[Problem to work on]
Your task is to copy every line below that contains the word "marker".

[The input]
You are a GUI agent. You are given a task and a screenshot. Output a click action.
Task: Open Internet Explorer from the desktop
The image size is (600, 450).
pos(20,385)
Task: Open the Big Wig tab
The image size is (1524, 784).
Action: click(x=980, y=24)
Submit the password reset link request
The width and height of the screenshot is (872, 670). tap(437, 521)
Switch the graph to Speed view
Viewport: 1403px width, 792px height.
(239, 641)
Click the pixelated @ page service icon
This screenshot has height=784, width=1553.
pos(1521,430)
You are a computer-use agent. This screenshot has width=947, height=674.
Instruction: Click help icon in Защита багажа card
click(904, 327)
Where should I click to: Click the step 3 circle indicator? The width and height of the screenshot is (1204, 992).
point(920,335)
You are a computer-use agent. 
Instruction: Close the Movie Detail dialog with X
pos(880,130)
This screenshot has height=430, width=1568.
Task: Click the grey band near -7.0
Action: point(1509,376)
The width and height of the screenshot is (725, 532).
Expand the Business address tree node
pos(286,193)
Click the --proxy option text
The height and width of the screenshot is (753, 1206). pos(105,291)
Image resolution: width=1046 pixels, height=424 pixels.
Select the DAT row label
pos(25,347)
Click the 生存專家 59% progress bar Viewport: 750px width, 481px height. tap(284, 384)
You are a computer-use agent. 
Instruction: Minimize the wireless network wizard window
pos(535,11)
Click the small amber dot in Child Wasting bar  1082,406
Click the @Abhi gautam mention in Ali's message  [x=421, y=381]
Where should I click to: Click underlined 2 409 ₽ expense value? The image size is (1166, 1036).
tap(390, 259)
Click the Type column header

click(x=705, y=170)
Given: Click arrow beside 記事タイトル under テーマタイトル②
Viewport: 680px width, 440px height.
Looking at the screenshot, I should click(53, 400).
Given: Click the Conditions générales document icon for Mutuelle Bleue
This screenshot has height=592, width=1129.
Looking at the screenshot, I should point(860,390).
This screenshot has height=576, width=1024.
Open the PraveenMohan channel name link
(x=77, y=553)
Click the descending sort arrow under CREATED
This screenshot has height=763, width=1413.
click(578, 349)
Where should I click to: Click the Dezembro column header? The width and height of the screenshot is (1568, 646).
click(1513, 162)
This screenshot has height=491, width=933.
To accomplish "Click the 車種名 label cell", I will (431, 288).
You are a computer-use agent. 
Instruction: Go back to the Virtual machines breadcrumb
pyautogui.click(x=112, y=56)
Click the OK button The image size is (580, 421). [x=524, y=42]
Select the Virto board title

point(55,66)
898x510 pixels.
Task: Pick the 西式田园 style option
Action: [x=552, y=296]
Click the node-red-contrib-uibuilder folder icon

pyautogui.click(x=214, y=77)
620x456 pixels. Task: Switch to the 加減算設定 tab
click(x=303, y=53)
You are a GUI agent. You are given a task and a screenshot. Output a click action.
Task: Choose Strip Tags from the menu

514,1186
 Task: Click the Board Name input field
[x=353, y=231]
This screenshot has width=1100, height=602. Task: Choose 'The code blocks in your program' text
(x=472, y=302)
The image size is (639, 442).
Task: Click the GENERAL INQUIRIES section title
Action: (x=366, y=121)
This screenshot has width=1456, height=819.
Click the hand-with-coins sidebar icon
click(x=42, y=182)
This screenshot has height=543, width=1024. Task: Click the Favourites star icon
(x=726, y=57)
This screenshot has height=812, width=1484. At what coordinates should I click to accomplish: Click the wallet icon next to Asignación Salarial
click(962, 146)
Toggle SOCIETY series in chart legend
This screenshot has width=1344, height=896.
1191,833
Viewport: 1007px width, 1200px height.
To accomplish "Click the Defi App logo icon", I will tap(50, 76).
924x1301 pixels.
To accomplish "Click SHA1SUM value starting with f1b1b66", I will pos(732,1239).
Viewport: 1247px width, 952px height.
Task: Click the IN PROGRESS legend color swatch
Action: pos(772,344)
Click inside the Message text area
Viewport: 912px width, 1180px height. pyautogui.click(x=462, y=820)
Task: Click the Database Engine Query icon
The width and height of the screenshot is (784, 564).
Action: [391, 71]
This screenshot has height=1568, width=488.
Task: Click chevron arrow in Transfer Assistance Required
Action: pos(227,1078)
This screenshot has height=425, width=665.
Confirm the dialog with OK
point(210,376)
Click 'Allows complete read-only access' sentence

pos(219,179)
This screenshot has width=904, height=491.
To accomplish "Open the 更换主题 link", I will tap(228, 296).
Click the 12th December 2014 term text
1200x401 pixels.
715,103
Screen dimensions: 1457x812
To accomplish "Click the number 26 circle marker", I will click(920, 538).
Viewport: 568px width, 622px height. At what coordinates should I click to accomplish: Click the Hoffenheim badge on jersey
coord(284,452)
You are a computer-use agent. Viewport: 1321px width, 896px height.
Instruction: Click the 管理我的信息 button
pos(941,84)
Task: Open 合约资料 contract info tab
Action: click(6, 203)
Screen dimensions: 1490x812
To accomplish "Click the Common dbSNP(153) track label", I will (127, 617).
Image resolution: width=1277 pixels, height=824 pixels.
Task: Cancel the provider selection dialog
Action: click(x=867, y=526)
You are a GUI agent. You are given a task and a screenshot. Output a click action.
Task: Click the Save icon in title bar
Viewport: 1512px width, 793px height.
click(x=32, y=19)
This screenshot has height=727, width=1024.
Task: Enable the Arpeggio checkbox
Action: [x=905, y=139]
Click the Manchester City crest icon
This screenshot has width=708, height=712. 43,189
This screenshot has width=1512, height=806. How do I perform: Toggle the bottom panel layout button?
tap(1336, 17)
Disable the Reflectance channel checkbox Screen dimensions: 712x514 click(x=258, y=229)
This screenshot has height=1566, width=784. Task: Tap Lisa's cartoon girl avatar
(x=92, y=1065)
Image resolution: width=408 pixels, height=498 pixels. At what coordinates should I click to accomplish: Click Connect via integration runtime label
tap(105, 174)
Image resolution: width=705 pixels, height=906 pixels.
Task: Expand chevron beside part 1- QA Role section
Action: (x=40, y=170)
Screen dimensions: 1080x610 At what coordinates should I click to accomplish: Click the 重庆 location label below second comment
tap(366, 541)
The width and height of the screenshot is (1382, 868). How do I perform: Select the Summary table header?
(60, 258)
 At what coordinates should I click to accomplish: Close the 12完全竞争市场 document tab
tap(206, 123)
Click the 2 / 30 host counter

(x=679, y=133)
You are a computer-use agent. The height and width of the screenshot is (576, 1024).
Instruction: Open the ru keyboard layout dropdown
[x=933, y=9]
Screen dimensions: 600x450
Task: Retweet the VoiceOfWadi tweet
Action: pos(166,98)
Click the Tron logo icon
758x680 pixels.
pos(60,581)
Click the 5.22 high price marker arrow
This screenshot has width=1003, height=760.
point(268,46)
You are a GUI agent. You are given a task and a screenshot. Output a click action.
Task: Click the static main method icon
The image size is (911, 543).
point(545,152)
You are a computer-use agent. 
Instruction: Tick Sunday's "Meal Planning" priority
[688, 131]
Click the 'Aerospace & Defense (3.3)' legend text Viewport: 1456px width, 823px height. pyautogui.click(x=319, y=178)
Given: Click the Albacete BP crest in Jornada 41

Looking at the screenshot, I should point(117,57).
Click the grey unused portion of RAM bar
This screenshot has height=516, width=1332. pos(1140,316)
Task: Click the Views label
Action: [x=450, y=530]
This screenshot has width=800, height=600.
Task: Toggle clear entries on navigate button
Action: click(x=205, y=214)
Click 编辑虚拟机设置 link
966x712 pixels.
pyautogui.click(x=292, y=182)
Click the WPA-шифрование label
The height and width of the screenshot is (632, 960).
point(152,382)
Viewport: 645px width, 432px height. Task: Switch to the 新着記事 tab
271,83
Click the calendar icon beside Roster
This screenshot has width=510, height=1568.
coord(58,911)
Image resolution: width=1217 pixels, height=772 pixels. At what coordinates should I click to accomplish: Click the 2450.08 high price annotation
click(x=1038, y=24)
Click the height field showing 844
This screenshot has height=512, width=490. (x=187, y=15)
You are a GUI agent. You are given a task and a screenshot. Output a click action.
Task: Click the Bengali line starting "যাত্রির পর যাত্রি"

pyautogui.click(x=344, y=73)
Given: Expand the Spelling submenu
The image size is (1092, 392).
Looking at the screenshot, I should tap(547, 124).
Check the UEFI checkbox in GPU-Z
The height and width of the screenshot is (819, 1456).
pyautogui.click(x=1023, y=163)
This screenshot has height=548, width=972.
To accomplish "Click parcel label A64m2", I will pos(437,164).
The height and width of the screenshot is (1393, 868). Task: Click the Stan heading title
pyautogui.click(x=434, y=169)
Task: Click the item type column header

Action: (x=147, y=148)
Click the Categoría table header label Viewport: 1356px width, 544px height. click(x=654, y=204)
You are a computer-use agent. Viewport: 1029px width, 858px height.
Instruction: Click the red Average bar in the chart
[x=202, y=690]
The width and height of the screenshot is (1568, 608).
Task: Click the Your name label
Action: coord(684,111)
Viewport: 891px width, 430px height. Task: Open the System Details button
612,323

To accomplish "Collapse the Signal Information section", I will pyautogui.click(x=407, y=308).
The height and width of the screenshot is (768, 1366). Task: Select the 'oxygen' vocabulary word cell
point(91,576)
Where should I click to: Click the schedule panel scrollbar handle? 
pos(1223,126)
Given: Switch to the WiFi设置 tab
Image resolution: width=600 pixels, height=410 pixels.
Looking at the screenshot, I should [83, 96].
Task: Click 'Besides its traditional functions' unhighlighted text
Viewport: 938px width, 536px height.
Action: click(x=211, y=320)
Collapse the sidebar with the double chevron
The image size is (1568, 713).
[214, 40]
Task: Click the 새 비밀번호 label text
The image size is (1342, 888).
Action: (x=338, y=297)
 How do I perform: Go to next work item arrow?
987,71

[Your response]
To accomplish "Click the number 26 circle marker", I will click(920, 538).
Click the 5.22 high price marker arrow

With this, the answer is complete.